Stored data:
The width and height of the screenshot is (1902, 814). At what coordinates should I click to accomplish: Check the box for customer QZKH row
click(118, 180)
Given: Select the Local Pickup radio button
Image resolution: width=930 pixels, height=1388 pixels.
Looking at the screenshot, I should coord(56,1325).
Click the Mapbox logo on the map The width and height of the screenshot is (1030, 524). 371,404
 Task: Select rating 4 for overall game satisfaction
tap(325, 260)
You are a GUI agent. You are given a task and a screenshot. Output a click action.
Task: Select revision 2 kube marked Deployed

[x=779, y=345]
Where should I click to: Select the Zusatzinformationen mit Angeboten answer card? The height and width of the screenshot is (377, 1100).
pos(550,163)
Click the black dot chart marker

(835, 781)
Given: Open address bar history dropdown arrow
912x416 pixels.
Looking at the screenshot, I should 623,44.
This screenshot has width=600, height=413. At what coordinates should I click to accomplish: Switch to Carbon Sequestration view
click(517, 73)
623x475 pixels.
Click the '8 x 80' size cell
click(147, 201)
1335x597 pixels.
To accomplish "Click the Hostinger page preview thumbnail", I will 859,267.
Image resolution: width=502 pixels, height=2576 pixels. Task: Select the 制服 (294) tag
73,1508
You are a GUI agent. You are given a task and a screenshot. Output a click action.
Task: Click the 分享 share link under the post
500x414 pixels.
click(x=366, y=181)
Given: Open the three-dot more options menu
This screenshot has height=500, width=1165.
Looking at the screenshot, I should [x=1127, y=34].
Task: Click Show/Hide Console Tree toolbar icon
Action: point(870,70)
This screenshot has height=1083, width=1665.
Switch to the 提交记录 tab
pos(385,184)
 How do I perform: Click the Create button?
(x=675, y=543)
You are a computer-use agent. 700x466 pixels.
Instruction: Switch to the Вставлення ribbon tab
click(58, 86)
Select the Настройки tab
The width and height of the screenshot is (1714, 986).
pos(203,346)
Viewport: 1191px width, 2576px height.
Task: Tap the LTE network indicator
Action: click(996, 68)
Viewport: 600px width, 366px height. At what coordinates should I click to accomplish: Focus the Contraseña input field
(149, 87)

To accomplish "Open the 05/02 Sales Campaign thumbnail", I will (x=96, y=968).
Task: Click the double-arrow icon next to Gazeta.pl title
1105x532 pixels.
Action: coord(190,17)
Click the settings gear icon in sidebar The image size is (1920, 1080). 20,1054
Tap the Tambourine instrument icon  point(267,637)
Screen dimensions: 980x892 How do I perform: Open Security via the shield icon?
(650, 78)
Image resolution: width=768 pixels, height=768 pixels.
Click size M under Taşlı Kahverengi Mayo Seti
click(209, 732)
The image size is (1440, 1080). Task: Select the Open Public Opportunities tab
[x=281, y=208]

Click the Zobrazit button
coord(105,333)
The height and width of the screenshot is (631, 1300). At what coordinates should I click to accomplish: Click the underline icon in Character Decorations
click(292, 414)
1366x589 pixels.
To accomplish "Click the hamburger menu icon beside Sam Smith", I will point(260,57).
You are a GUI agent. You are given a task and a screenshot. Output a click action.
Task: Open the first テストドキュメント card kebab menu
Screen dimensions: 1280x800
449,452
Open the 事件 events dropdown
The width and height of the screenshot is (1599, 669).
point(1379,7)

## TASK DETAILS
Using the entries above, return exactly the lines from the line with "Image resolution: width=768" to the line with "Task: Open the", counting both of those lines.

## COMPLETED EXERCISE
Image resolution: width=768 pixels, height=768 pixels.
Click size M under Taşlı Kahverengi Mayo Seti
click(209, 732)
The image size is (1440, 1080). Task: Select the Open Public Opportunities tab
[x=281, y=208]

Click the Zobrazit button
coord(105,333)
The height and width of the screenshot is (631, 1300). At what coordinates should I click to accomplish: Click the underline icon in Character Decorations
click(292, 414)
1366x589 pixels.
To accomplish "Click the hamburger menu icon beside Sam Smith", I will point(260,57).
You are a GUI agent. You are given a task and a screenshot. Output a click action.
Task: Open the first テストドキュメント card kebab menu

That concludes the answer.